PART 10 [HOLDING ME]

611 29 3
                                    

Author's POV

Masih hari yang sama, Erissa keluar dari kelas dan mendapati rintik hujan yang perlahan menetes dari atap kelasnya. Dia segera merogoh ranselnya, mencari payung yang biasa dibawa. Tapi nihil. Payung yang dicari tidak ada ditemukan. Dia mendengus kesal.

Erissa menengadah dan memasang ranselnya kembali, melihat awan gelap di langit yang menurunkan hujan. Kapan hujan akan berhenti? Dia sangat kelelahan hari ini, ditambah dengan tragedi di kantin tadi siang. Dia merasa menjadi makhluk paling memalukan hari ini.

"Huft..." gumamnya. Dia meoleh ke samping. Teman-temannya juga sedang berdiri menunggu hujan berhenti.

Kepalanya berbalik lagi ke depan. Ada beberapa motor nekat menerjang hujan, ada juga beberapa temannya memakai payung mereka. Yah! Andai saja dia membawa payung, pasti dari tadi dia sudah berada dalam perjalanan pulang.

Erissa menyenderkan punggungnya di dinding dekat jendela kelas. Kedua tangannya bersedekap di depan perut. Hawa semakin terasa dingin. Bodohnya, dia tidak membawa jaket juga.

Dari kejauhan, Stevan berjalan mendekati Erissa yang masih berdiri menyenderkan punggung. Dia tersenyum melihat perempuan yang akhir-akhir ini membuat hatinya bergetar tanpa sebab. Erissa tidak menyadari dirinya sedang diperhatikan dari kejauhan oleh seorang laki-laki idola kampus, tetap sibuk memikirkan kapan hujan akan berhenti. Kalau orang-orang bilang, Erissa termasuk salah satu perempuan beruntung karena kenal dekat dengan laki-laki sebaik Stevan. Tapi entah mengapa Erissa masih biasa saja setiap berada di dekat Stevan, tidak seperti apa yang digambarkan teman-temannya. Ya, masih biasa saja.

"Erissa." Stevan mendekatkan mulutnya di telinga Erissa ketika sampai tepat di sampingnya.

Bahu Erissa bergerak kaget karena geli dan sedari tadi dia sedang menundukkan kepala sehingga tak menyadari Stevan telah berada di sebelahnya.

Erissa menghelai nafas. Menatap Stevan penuh kesal. Sedangkan Stevan malah cengengesan melihat ekspresi sebal 'adik'nya.

"Kebiasaan!" Eriss mencubit keras perut Stevan.

"AAAKK! Sakit!" teriak Stevan dan mengelus perutnya yang panas bekas cubitan Erissa. Orang-orang di sekitar menengok kearah mereka berdua. Sebagian perempuan, seperti biasa, tertawa penuh girang melihat Stevan ada di dekat mereka. Sebagian orang menatap sebal pada Erisa karena rasa iri mereka. Dekat dengan orang terkenal memang banyak resikonya.

"SSSSTT!!" Erissa melayangkan pukulan ringan di lengan Stevan.

"Sakit, Sa!" protes Stevan berbisik.

"Tidak perlu teriak!!" Erissa tidak mau kalah.

"Iya iya iya." Akhirnya pertengkaran kecil itu berakhir.
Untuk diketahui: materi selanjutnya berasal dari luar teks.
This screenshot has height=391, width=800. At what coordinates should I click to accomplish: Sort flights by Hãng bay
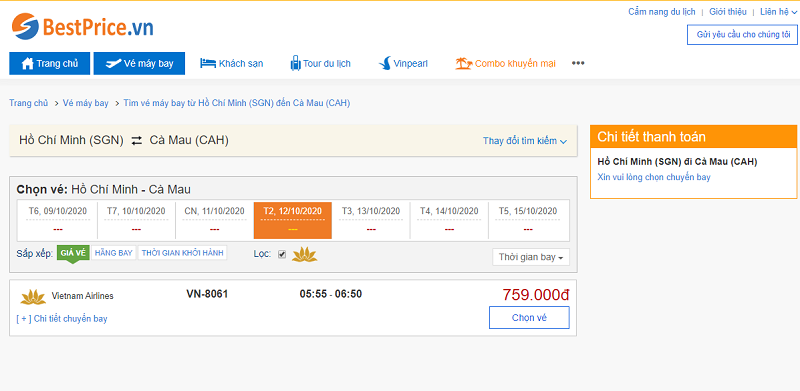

Meski begitu, ia merasa nyaman setiap bertengkar dengan Erissa. Tak tau mengapa justru aneh kalau dirinya tidak ada keribut seperti tadi.

"Hujan awet nih sepertinya." Stevan mengalihkan pembicaraan. Dia bersender di tembok mengikuti Erissa.

"Dan sialnya payungku ketinggalan." Erissa mengungkapkan kekesalannya.

"Aku juga."

"Dasar tidak berguna." Erissa terkekeh.

"Yak!" kepala Stevan menengok, "setidaknya aku bawa motor." lanjutnya.

"Motor saja? Kalau menaikinya pun akan tetap kehujanan." Balas Erissa.

"Terus maunya apa? Mobil? Ck! Mana mungkin aku bawa mobil. Nanti yang ada mereka-mereka para perempuan tambah ingin menggebetku." Stevan menaikkan dagunnya pada perempuan-perempuan di sekitar yang sebagian masih memperhatikan dirinya.